The holiday season is full of advertisements of happy healthy nuclear families all across media. Holiday movies, commercials, and TV show specials are kid friendly and full of warm and fuzzy story endings that can leave us feeling as though our familial issues are much more pressing than before.

It is also the time of year that the friends and non-familial support systems we are use to spending time with are less available as they may be spending more time with their family members, influencing us to potentially look more closely at our less than ideal familial relationships. Community hang out spots may have shortened hours and hobby or social groups may skip a month of meetings in hopes of accommodating people being absent around this time of year. Once again, a reminder that we may not be happy about our model airplane club being canceled for the month as we aren't exactly able to fill that space with spending time with a family members or members due to strained relationships.

So what can be done?

Do not add fuel to the fire- There is no use in further straining an already tense family relationship. When considering confronting a family member you have a strained relationship with, think about how this may affect your relationship with anyone else you may also see around this person during this time of year. Consider that attacking this person for the wrongs they have committed may impact your ability to spend time with another family member you enjoy seeing. If the desire is there to resolve a historically strained relationship, consider waiting until the holidays have passed. After going this long, why not wait a little longer to work on resolving issues without the distraction of added holiday stressors or the input of spectators

Expect that the person will behave as they always do-Because put simply, they will.

Take care of yourself- Stick to the health promoting routines you were already subscribed to. Taking any hiatus from your work out schedule or your nightly meditation will only leave you feeling more vulnerable as something that normally makes you feel good will also now be missing.

Be kind to yourself-Give yourself that extra half hour in bed on the weekends this month, read some low brow entertainment, or watch that campy horror flick; indulge a little.

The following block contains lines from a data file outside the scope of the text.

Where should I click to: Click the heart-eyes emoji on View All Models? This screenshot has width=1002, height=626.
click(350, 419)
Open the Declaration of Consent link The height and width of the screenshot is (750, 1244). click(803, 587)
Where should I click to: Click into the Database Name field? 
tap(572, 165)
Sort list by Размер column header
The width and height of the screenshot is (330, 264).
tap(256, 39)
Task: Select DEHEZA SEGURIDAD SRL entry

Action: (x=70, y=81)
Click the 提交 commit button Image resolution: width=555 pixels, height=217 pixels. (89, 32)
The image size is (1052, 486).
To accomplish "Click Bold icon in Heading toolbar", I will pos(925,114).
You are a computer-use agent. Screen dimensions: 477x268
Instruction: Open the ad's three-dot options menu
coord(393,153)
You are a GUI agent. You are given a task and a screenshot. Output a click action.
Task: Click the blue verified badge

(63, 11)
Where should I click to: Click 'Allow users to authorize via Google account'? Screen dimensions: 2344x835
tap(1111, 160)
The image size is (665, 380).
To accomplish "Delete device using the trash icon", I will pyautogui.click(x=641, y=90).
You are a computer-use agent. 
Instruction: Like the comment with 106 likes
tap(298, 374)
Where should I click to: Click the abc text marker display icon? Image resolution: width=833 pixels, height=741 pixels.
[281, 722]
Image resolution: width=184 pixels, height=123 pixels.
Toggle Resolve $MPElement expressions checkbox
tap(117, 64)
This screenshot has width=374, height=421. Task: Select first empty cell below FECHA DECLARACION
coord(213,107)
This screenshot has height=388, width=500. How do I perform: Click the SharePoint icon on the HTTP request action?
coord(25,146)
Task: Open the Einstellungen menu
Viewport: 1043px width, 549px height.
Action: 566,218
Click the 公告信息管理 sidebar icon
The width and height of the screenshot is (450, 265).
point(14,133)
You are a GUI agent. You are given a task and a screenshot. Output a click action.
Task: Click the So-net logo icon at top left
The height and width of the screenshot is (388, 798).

Avoid overdoing it on the holiday goodies- Trust me on this one, it is easy to go for the comfort food, and you should have some, I mean after all it is that time of year but going overboard on the sweets too frequently is all too easy to do right now, and will only cause your blood sugar to yoyo, your stomach to retaliate, and disturb your sleep cycle which are the ingredients emotional deregulation are made of.

Do something you have been putting off- Why not spend some of the unwanted extra free time during the holidays to get around to that one thing. Is it donating old clothes? Organizing your home office filing cabinet? Getting your car that 60,000-mile check up? Going to the dentist? These types of tasks are never exciting to start but always make us feel good about being productive once they are finished.

Try something new- Experiencing novelty is a full body experience, requiring engagement of all of your senses. We often remember novel experiences because they are unusual and stick out from our daily routines. Do you remember the first time you drove a car? Or rode a bike? Do you remember also being upset about something during that time? Probably not because when you're focused on trying something new you have to dedicate 100% focus to that activity, there is no time to focus on feelings of sadness or anger.

Remember that this too shall pass- The holidays come but they also go and within a matter of weeks all will resume to the pace and normalcy you are use to. Keep in mind that you weren't feeling this way before the holidays began and that chances are you'll be back to feeling more yourself once they are over.

This can be a tough time of year to get through but with realistic expectations, self care, and an understanding that it will not last forever, you will be able to avoid emotional deregulation and enjoy more peace as this holiday season passes.